Carlos Estevez:  As I was explaining, one of the most fundamental elements in my work is the human body that functions as a map that houses the human spirit. I am very interested in the idea of maps because they represent something that cannot be seen. In some way, it is showing you a space that you have to construct in your mind. The map, its representation and the actual place is another thing entirely. Therefore I like the idea of representing the body as a map. The body as a document. Well, the word document is not very precise...

LatinArt:  The body as text?

Carlos Estevez:  Yes, exactly, the body as text. Texts of spirituality; texts of history and of philosophy. I am also interested in the archeology that man has created of himself...the archeology of man. I have found, metaphors amongst the rhetoric that point to an ontological description of humanity. Therefore many of my drawings are analogies between objects and human bodies, or objects and animals. And this communion gives a different metaphorical dimension to this issue.

LatinArt:  As a student of the baroque, I am very interested in your references to religion and the pictorial language of baroque art. Can you tell me more about this?

Carlos Estevez:  I am very interested in the baroque as a concept. In some way I think that the baroque is a philosophy as well. In this respect, baroquism, the concept of agglomeration, of confluence, is useful, above all in the contemporary world where many worlds coexist and cohabitate simultaneously. It strikes me as a very interesting idea with many possibilities.

LatinArt:  How do you see the art scene in Cuba changing in the next five years?

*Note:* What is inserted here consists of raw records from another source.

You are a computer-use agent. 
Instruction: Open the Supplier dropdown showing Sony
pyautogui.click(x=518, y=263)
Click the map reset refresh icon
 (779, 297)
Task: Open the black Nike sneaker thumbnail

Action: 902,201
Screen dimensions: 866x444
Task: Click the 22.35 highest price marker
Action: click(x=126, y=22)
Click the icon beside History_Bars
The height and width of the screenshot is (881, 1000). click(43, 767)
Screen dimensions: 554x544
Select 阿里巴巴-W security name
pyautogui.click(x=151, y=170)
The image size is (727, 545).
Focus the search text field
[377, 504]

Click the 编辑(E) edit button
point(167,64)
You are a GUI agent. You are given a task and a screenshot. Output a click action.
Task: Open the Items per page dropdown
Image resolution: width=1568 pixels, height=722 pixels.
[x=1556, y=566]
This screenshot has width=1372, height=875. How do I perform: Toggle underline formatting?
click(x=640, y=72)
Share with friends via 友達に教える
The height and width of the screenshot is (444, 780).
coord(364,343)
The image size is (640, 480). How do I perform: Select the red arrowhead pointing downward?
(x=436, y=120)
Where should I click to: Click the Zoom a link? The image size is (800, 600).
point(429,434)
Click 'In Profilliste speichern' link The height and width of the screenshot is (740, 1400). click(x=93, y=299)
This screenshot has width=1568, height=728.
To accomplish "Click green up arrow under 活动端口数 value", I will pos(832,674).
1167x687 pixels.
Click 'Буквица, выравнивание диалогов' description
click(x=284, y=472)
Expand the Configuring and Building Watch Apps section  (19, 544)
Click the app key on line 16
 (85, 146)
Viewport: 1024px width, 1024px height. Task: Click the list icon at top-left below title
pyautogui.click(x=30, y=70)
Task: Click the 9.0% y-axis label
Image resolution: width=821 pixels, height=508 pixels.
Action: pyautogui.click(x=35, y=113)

Carlos Estevez:  This is a very complex question...a very compromising question. It seems to me that in the last few years there has been a very interesting opening, as it were. The history of fine arts has passed through different stages here in Cuba, some very critical. With respect to art, because that is what I am trained to talk about, I think that we are in a very rich and interesting time because art is being debated under new requirements, for example in the art market...and it is a very complex phenomenon...very complex.